Rien ne me plaît tant que rien, cet espace-temps hors du temps. Cette notion paradoxale peut sembler étrange, mais elle résonne profondément en moi. Dans un monde en mouvement, un monde où tout un chacun est en quête de nouveauté et d'excitation, une vie où l'assurance de notre finitude nous donne constamment le sentiment que le temps file et nous échappe, je trouve la voie d'une forme de paix  dans le rien, dans le vide apparent. Car le rien est un espace où le temps n'existe pas, un lieu où l'on peut s'échapper de la frénésie du quotidien, où l'on peut trouver un refuge tranquille. C'est un moment de calme et de quiétude, où l'on peut se déconnecter du bruit du monde et se reconnecter avec soi-même. Dans ce vide, il n'y a pas de contraintes, pas d'attentes, pas d'horaire à respecter ni de pression. Je peux simplement être, sans aucune obligation ni responsabilité. Je peux alors laisser mon esprit vagabonder librement, sans aucune limite. Je peux explorer les recoins les plus profonds de ma créativité, laisser mon imagination se déployer sans entraves et se laisser porter par des petits riens. Les idées se forment et se transforment, les rêves prennent vie. Rien ne me limite, rien ne me retient.

Le rien est une invitation à la contemplation. En accordant une attention particulière au moment présent, en savourant chaque sensation et chaque expérience, nous découvrons la beauté et la richesse qui se cachent dans les petites choses. Nous réalisons que même dans le rien, il y a tout.

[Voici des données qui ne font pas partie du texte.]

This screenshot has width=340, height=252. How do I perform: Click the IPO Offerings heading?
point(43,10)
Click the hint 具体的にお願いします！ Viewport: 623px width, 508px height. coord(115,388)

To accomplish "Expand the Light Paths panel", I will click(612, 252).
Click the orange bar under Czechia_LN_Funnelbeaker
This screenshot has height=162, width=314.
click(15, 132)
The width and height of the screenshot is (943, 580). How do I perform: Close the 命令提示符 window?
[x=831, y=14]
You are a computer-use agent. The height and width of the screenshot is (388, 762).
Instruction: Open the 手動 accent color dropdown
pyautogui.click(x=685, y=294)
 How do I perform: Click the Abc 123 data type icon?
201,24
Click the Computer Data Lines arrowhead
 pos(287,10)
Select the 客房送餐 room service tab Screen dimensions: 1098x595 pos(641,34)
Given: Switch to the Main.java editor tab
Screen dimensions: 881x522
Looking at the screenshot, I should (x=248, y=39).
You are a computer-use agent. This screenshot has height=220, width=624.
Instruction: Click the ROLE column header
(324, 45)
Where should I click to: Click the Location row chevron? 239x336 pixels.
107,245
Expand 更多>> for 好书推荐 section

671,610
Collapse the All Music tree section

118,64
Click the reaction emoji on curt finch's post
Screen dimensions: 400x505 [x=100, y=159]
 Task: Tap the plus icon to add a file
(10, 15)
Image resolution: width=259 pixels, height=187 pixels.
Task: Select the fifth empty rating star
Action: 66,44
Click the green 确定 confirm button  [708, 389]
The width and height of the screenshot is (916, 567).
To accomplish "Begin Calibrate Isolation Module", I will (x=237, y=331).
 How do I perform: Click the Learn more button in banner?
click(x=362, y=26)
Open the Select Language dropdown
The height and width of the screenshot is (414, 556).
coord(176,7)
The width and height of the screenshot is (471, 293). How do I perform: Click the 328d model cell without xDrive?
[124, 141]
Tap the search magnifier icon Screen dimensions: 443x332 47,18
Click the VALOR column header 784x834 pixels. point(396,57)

Rien mieux que rien ne me permet de me libérer des attentes externes et de me reconnecter à mes propres désirs et besoins. Je peux me débarrasser des pressions sociales et me concentrer sur ce qui est authentique pour moi. Dans ces petits riens, je trouve ma véritable essence, mes valeurs fondamentales. Alors, oui, rien ne me plaît tant que rien. C'est dans ce vide apparent que je trouve la plénitude, la liberté et la joie. C'est dans le rien que je me trouve et que je me perds à la fois. C'est là que je me sens vraiment vivant. Ni le temps, ni l'espace, plus rien ne me limite.